Available records: Begin
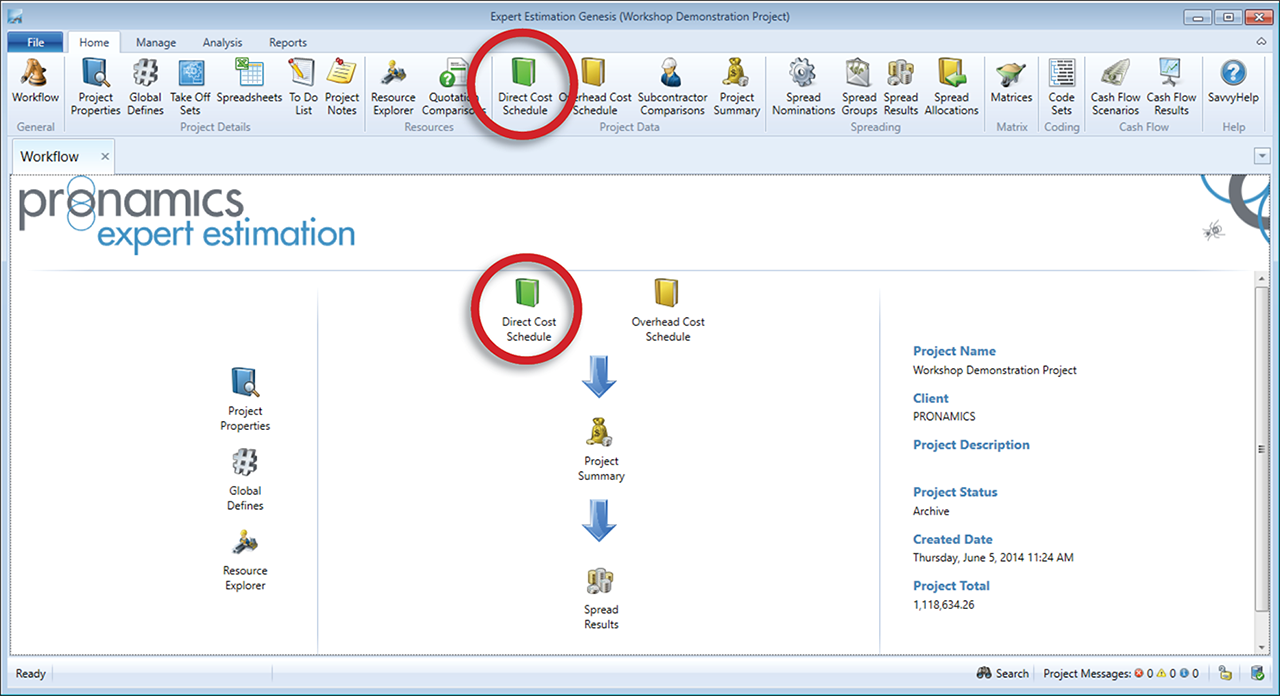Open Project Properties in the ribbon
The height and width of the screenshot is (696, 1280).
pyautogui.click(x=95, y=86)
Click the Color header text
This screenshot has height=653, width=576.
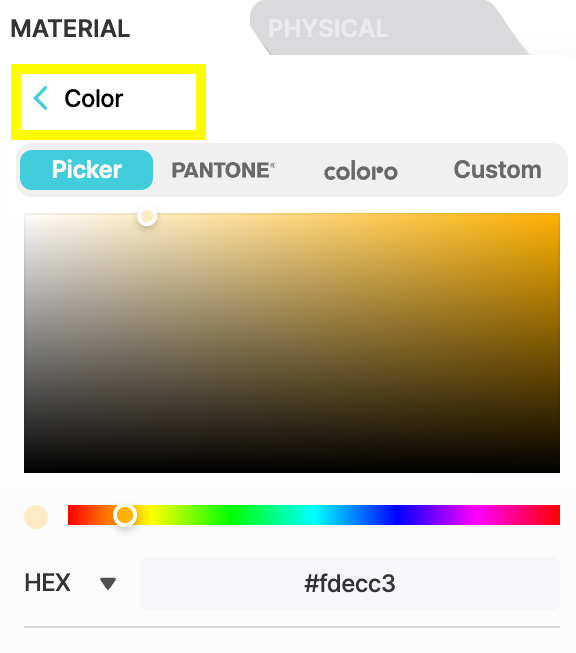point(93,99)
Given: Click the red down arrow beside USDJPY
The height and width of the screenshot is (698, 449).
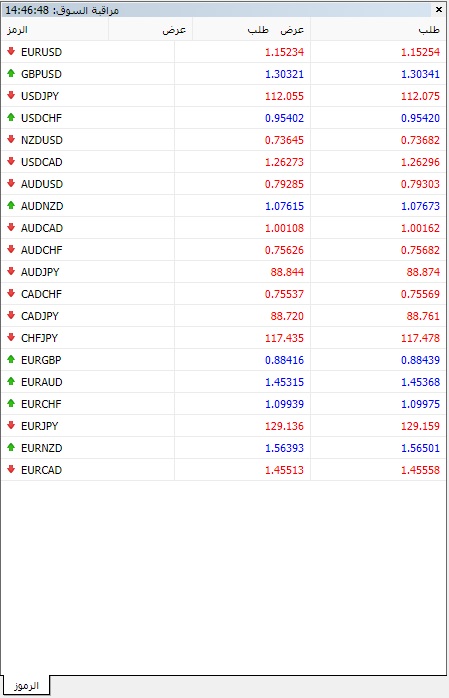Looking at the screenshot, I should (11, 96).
Available records: End
#### [About this task]
The copy should begin at the line containing "Click the Color header text" and end at the last line of the data above; please restate those lines word for word without the pictures.

#### [Task response]
Click the Color header text
This screenshot has height=653, width=576.
point(93,99)
Given: Click the red down arrow beside USDJPY
The height and width of the screenshot is (698, 449).
Looking at the screenshot, I should (11, 96).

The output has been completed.